Good for you for lofting from scratch. I would imagine paper patterns were available or digital printouts I guess these days.
Lofting is a fascinating process that has layers of complexity. I doubt you will be required to do some of them for a kayak but the process will still help you greatly in understanding the build.
Let me run on for a minute…. 😁
The purpose of lofting, for more complex shapes at least is to find discrepancies in the offsets and to “proof” them full size before proceeding to cut pieces.
With computer design some of the need for lofting may be lost but originally it was needed because the margin of error was significant when a designer took the offsets from a scale drawing and then the builder laid them out many times larger.
For that reason “building stations” were not in the table of offsets.

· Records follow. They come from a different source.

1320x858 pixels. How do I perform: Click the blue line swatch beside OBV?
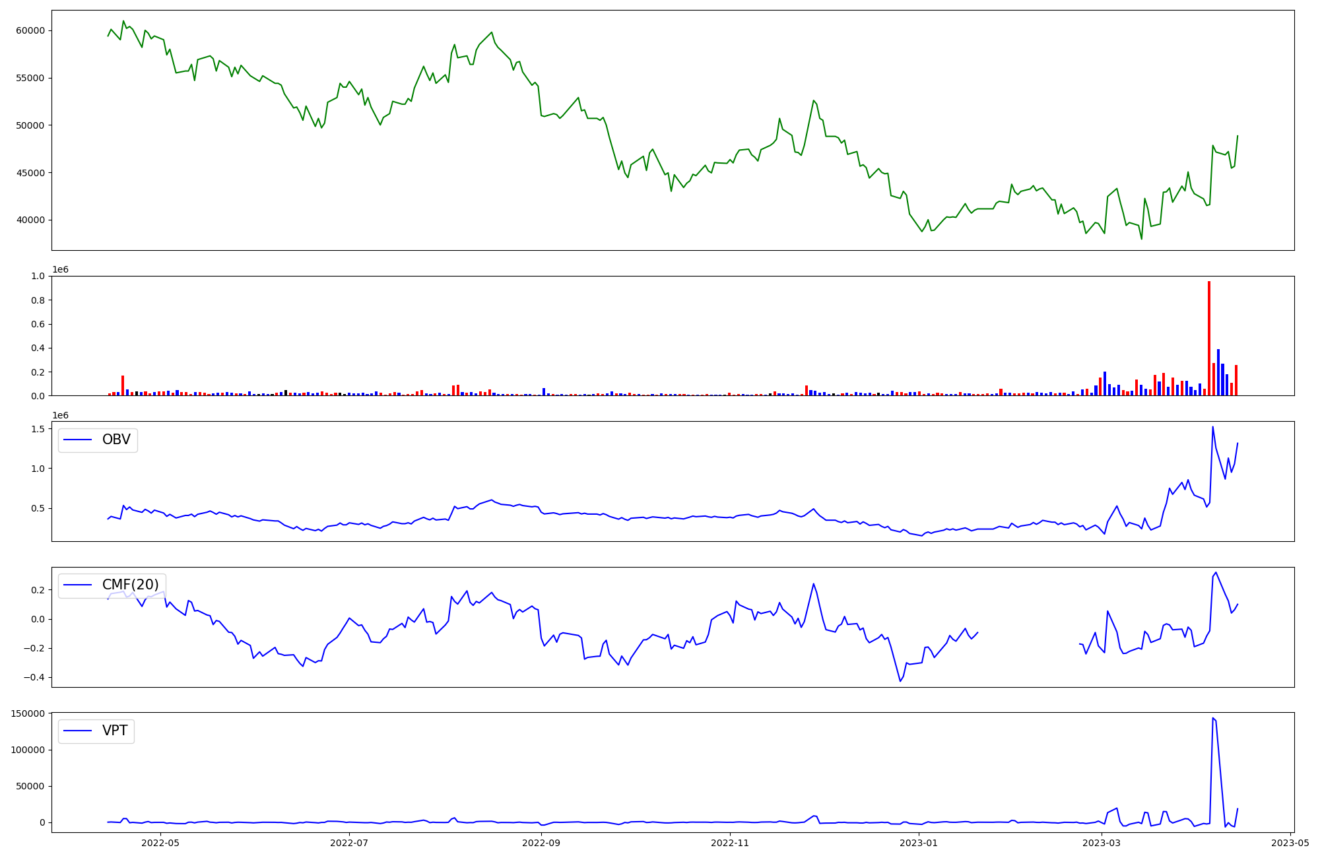78,440
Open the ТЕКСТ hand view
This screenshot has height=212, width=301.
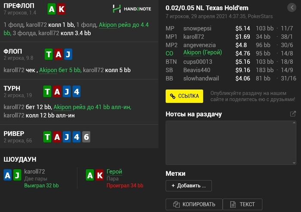[x=243, y=205]
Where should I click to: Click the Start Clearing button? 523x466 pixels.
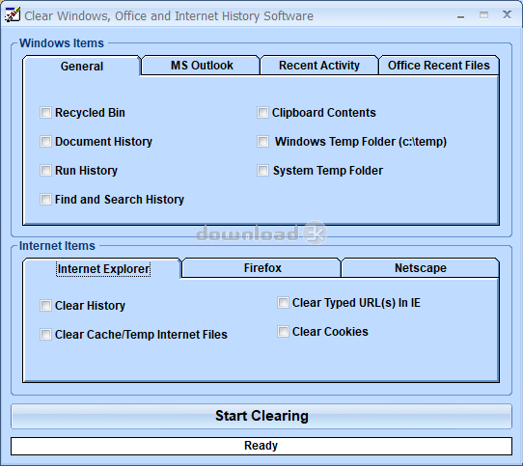coord(262,416)
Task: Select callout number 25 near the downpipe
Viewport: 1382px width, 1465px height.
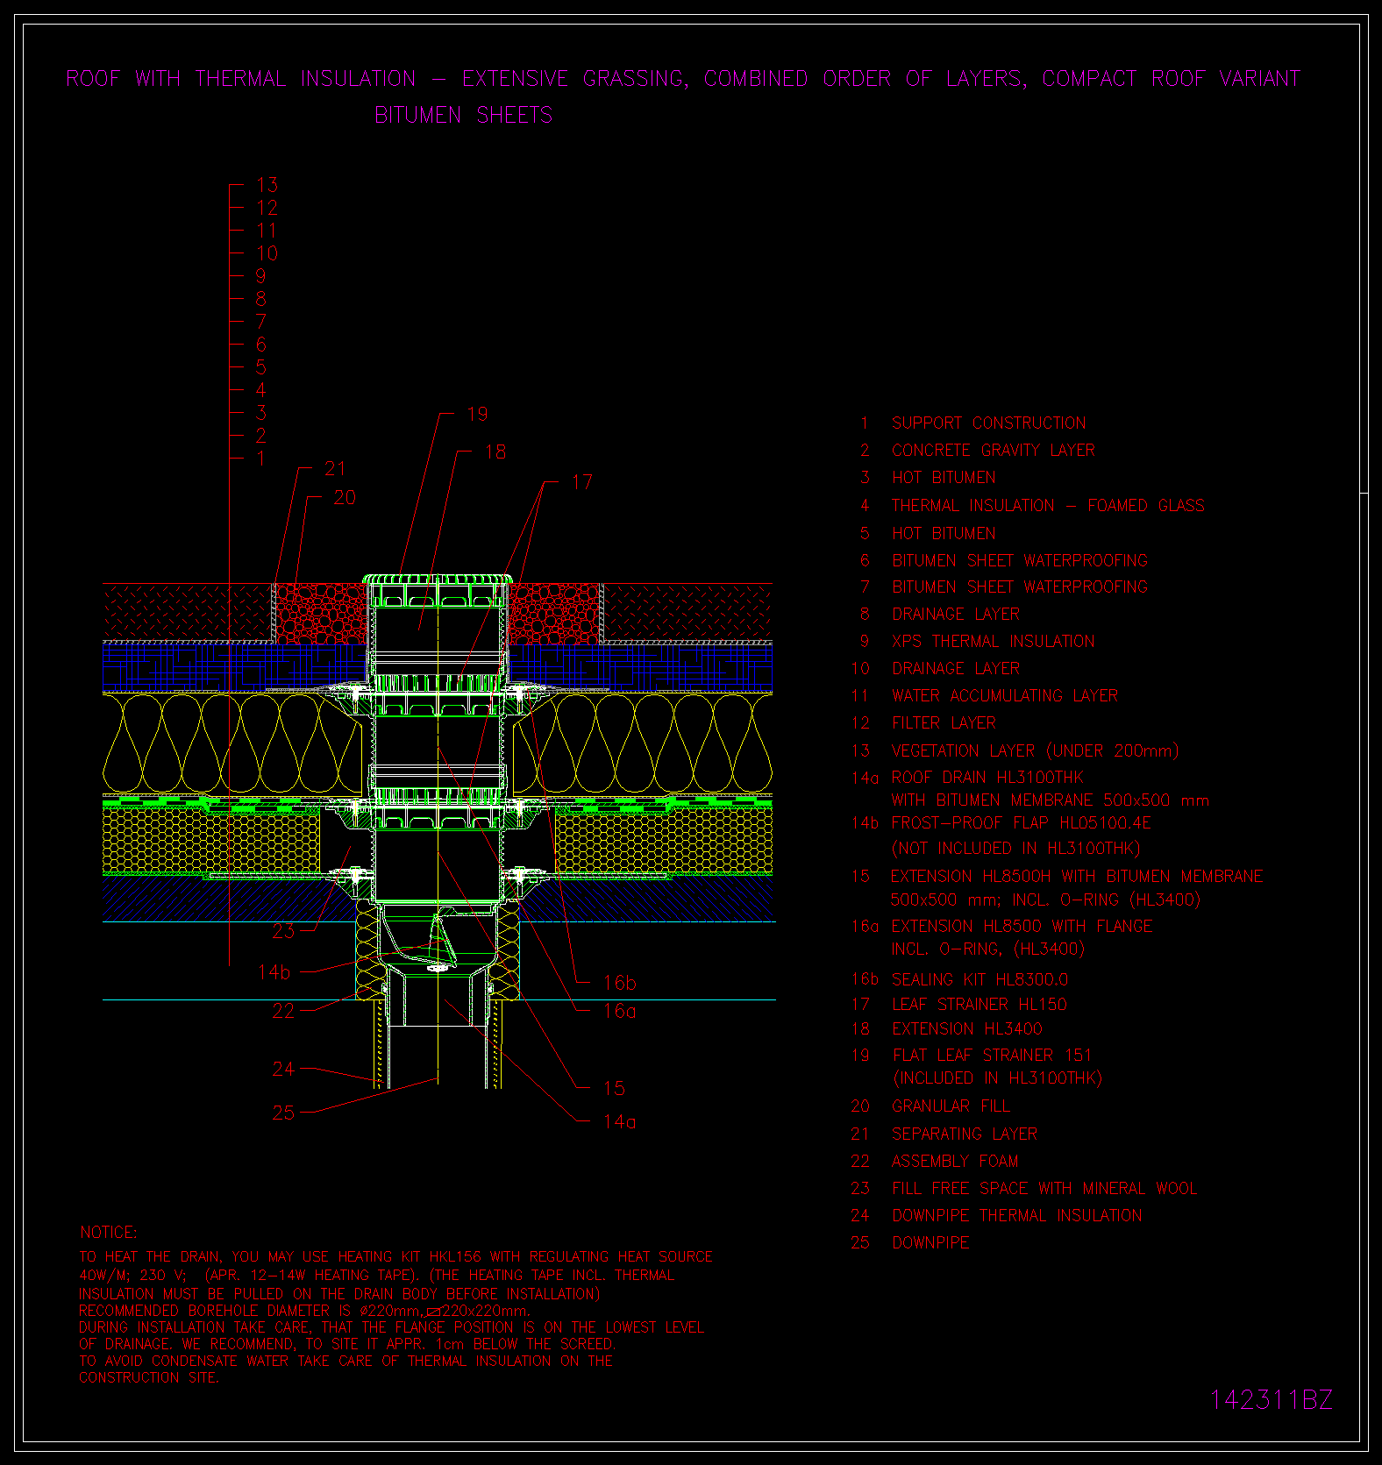Action: (x=283, y=1113)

To get building stations the builder first had to fully loft the lines in three views, make changes in each line to make them perfectly fair, reconcile each change in the other two views, and continue until all three views were perfect and no offset was different in one view from any other.
With this all done, he could mark in the building stations and take his own offsets from his full size, fair drawing for drawing them in section and finally cutting them.

That’s the simple version, there’s a lot more in lofting.  « Presentation ends »

Sorry about that Eric, I’ve been lofting boats since I was 21 and rarely get to talk about it to anyone who has even heard of  it. 🙄😁🤣

The early bird gets the worm but its the second mouse that gets the cheese.